> _Exercise input_:
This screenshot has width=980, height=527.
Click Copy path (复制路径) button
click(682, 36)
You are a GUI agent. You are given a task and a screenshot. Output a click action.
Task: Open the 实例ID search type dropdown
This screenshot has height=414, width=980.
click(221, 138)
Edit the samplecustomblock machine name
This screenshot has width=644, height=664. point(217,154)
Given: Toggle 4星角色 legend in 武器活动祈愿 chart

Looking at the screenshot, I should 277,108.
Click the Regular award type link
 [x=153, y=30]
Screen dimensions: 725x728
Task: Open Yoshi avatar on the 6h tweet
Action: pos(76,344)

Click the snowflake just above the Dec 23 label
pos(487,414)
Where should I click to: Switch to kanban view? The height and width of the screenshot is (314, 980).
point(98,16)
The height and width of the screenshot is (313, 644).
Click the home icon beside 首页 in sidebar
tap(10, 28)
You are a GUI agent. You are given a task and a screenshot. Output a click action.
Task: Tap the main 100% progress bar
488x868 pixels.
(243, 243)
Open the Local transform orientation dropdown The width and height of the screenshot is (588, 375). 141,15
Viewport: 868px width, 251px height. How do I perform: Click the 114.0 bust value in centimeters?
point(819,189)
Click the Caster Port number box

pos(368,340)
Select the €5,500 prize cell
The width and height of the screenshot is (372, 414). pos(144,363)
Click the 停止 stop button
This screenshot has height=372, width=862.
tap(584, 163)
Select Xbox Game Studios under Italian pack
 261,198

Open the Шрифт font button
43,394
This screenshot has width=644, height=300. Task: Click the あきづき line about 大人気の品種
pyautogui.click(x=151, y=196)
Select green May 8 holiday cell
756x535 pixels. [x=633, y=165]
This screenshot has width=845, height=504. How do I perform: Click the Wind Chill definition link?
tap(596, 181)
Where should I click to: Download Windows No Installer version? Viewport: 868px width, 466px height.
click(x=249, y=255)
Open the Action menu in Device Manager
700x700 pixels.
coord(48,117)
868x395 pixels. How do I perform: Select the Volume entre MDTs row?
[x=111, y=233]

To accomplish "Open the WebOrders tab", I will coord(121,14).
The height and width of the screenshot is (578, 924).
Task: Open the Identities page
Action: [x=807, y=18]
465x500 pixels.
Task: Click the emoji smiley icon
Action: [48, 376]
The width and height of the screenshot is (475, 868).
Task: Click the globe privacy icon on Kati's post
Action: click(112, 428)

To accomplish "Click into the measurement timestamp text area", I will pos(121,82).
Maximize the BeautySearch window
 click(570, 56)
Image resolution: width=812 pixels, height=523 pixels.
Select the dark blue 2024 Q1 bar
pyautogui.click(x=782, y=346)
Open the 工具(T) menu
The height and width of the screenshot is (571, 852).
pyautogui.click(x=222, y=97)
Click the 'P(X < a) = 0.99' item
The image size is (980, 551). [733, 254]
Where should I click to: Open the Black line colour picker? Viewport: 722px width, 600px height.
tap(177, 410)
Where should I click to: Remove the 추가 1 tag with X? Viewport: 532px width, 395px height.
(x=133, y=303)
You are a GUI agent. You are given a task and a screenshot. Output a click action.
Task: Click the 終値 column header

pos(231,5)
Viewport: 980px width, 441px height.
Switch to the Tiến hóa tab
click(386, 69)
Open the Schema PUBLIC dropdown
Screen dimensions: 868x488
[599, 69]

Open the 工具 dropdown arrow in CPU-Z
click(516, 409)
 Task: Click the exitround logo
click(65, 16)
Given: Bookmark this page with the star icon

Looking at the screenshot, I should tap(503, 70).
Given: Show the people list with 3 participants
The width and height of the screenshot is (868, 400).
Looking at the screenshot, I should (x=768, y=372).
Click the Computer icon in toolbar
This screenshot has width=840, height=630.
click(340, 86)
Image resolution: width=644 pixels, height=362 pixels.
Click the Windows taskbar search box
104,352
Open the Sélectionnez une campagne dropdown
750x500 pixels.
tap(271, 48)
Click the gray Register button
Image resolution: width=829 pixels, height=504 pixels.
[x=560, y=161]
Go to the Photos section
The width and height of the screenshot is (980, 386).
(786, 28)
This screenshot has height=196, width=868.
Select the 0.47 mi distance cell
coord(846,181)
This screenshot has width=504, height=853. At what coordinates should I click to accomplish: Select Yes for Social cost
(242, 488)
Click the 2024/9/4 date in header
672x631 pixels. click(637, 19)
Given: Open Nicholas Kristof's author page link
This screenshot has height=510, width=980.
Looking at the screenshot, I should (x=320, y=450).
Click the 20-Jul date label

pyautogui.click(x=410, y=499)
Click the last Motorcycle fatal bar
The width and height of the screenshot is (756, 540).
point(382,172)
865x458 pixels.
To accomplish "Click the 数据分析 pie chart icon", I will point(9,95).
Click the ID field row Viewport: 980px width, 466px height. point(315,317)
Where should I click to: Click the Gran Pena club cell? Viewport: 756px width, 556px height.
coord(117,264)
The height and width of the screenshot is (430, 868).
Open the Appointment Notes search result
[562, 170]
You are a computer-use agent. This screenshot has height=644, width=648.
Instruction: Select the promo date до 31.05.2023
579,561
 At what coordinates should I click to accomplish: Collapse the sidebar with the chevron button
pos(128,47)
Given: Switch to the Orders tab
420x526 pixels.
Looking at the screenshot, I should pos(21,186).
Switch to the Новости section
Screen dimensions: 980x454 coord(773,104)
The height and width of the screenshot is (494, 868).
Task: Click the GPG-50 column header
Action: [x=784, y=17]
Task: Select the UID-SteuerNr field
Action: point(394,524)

> _What is needed_: Please reproduce the closing stretch of the records, from the line with "Click the ID" through the last line, exactly as it stands.

> _Response box_:
Click the ID field row Viewport: 980px width, 466px height. point(315,317)
Where should I click to: Click the Gran Pena club cell? Viewport: 756px width, 556px height.
coord(117,264)
The height and width of the screenshot is (430, 868).
Open the Appointment Notes search result
[562, 170]
You are a computer-use agent. This screenshot has height=644, width=648.
Instruction: Select the promo date до 31.05.2023
579,561
 At what coordinates should I click to accomplish: Collapse the sidebar with the chevron button
pos(128,47)
Given: Switch to the Orders tab
420x526 pixels.
Looking at the screenshot, I should pos(21,186).
Switch to the Новости section
Screen dimensions: 980x454 coord(773,104)
The height and width of the screenshot is (494, 868).
Task: Click the GPG-50 column header
Action: [x=784, y=17]
Task: Select the UID-SteuerNr field
Action: point(394,524)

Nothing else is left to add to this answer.